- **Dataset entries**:
- - -
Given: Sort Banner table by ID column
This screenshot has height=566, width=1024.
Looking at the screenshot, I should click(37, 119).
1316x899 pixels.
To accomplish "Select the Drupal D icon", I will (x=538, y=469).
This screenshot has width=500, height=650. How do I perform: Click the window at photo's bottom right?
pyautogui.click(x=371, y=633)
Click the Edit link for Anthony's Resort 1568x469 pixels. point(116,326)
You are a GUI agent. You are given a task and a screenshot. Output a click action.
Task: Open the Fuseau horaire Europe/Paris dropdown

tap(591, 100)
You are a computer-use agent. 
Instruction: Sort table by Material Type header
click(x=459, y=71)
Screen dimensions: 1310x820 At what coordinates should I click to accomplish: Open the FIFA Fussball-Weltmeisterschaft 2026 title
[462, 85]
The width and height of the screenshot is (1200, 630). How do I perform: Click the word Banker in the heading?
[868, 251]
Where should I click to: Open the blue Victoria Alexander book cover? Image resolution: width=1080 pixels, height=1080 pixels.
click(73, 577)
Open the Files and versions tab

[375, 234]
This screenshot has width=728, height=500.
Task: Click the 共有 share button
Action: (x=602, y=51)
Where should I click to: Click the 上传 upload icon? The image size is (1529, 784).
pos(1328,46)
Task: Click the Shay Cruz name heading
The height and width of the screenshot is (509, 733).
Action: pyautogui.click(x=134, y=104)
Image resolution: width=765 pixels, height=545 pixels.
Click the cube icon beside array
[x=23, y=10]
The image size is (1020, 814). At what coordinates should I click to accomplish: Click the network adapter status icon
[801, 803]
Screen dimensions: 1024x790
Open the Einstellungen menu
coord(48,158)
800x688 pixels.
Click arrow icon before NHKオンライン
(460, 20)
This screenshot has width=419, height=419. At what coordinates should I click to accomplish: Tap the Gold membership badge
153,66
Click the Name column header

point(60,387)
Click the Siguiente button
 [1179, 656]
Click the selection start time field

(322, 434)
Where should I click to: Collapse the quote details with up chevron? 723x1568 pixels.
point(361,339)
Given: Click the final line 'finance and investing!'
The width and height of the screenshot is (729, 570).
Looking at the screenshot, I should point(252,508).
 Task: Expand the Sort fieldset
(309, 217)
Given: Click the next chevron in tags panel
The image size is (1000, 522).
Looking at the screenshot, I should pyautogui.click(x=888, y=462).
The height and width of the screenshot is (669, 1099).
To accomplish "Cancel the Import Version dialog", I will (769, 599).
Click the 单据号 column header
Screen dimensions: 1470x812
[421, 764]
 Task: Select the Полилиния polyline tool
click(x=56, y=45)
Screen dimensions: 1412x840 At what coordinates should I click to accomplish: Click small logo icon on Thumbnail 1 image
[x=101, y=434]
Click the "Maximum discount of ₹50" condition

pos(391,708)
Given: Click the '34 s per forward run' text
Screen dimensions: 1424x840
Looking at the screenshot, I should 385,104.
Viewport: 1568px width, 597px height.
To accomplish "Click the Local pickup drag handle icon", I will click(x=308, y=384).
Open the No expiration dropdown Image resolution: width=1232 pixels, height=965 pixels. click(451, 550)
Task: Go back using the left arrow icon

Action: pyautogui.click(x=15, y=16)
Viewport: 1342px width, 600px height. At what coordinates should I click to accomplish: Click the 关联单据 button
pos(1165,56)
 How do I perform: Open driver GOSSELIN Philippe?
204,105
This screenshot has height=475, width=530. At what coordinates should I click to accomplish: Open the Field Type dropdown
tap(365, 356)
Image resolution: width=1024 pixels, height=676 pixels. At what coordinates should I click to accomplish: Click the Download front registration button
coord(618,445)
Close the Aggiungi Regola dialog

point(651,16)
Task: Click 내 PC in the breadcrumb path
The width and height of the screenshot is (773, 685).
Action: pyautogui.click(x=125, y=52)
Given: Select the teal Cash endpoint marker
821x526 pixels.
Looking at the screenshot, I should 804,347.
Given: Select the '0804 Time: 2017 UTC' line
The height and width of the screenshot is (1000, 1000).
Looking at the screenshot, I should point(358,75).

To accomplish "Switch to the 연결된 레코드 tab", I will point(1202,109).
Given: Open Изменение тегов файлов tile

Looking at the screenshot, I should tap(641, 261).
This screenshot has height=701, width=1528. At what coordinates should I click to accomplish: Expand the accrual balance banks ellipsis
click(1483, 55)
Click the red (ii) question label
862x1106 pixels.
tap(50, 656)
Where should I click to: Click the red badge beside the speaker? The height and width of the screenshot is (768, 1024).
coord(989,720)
- - -
- **Your task**:
Report every line of the records that contains the word "agent".

- **Task answer**:
You are a GUI agent. You are given a task and a screenshot. Output a click action.
You are a computer-use agent. 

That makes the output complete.